Places real and imagined: settings in historical fiction

Stories demand settings, unless perhaps you’re writing some kind of strange existentialist speculative fiction. I’m not. Characters also come from somewhere. They go to school, they have jobs, they have someplace to hang their hats in the evening. All of these places have to have names and descriptions.

Non-historical fiction has rules of thumb for settings. If you’re going to say positive things about the school, small town, or business, go ahead and use the real name. But if you’re going to sprinkle the place with dead bodies and corrupt officials, make something up. However, if you’re writing noir or thrillers, you must use real settings; fortunately, these genres tend toward the urban and the international.
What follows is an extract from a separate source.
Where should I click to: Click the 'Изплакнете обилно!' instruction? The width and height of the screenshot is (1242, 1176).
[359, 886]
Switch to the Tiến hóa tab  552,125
Made-up places are far away; dark suspense relies on a sense of immediate and pervasive peril.

Historical fiction must also take place in real places. We can’t invent a fifth Inn of Court or a country that’s exactly like England except that it’s called Pictland. We populate our books with real people who come trailing locations in their wakes. Francis Bacon lived at Gray’s Inn on the outskirts of London, not at the Inn of Purpoole near Ludburg.
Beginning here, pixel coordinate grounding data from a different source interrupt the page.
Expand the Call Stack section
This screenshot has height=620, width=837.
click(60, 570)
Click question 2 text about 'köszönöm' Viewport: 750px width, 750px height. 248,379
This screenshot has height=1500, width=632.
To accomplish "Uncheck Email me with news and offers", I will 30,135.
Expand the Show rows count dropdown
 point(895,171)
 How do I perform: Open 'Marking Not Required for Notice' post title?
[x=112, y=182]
Map-grazing: a fun sport for procrastinating writers

When I start a new series or need to invent new characters, I spend a lot of time grazing maps. Many people love maps, I’m not alone in that quiet pleasure. It’s the armchair traveling, exploring topographies and routes of interaction. Place names are the scat of history, dropped all over the map by migrating peoples. (That metaphor works better if you think of yourself as a Labrador, nose to map.)

Most of my invented characters come from Areas of Outstanding Natural Beauty, because why not? I might have to go there someday to look around for a story. Since I don’t write gritty, dark tales, do I really need to spend time in backstreet Belfast or industrial tracts in Manchester?

Thomas Clarady, Bacon’s sidekick, is from the Jurassic Coast of Dorset. I haven’t pinned down his actual hometown yet, but it’s somewhere in the vicinity of Lulworth Cove. It’s an appropriate origin for a smuggler’s grandson. I am longing to set a story there, just to have an excuse to visit.

Alice Trumpington, aka Trumpet, comes from the east coast of Suffolk. I didn’t quite make it to the coast, but I did spend a week in Constable country. It’s the foreigner’s dream of the English countryside, with meandering rivers and broad fields separated by bands of woods filled with birds.

Her maternal kinsfolk are from Devon, nearer the north coast for a change of pace. I’ve been to Devon, many years ago before point and shoot cameras were invented, so I have no good pix of my own. I can’t remember how I landed on the name Welbeck, but her grandfather’s baronage came off the map: Winkleigh. There aren’t any towns in England too small for a Wikipedia page, but I try to find ones that won’t ring other fictional bells. And if I drop dead bodies here and there, or point fingers at a few corrupt officials, it was hundreds of years ago. I’m careful not to point fingers at real persons with known descendents.

I had lots of fun with maps writing Death by Disputation. I chose Babraham because it’s within walking distance of Corpus Christi College, where my characters resided (perforce; Christopher Marlowe went there). It’s also now mainly an institute involved in biomedical research, which Francis Bacon would have loved. Also because it sounds so funny in my native accent (BABE-braham.) So many itches scratched at once! (Photo of the church in Lavenham, Suffolk.)

I also used British History Online to discover which villages in the Cambridge area were mainly Puritan and which harbored crypto-Catholics. Hardly any of that managed to make it into the book, but it was fascinating to learn about. We think of these big, sweeping conflicts, but they were played out in communities within walking distance. It would have been easy and fun to sneak over to the next village and cut down their popish Maypole!

Extinct titles and deserted villages

Earls are usually the Earl of Someplace. Making these up isn’t as easy as you might imagine, because so many likely suspects are taken. Trollope invented many such names, for his Chronicles of Barsetshire (an invented locale.) He gives us Augustus Melmotte and Lady Carbury.

I like to use extinct titles when I can, for the verisimilitude. The longer ago, the better. Wonderful, data-minded people make lists of everything and put them on Wikipedia, providing us with virtual shopping lists, like this list of extinct earldoms in England.

I made Trumpet’s father the Earl of Orford. There have been three creations of this title, yet now it is extinct again. It’s a bit risky — they might create it again — but I like the name and the place, which has a fine old ruin of a castle. Someday I’m going to go there too. I want to contemplate the view from Trumpet’s bedroom window.

Another good source of titles are the names of deserted villages, aka lost settlements. These make good surnames too. These lists are irresistible to place name junkies. I have to be careful not to choose ones that are too funny or famously naughty. (People have compiled lists of rude English place names as well.)

My fiction is light, but not absurdist. I can’t use names like Outer Ottery or Greater Middlebury, much less Old Sodbury or Ramsbottom.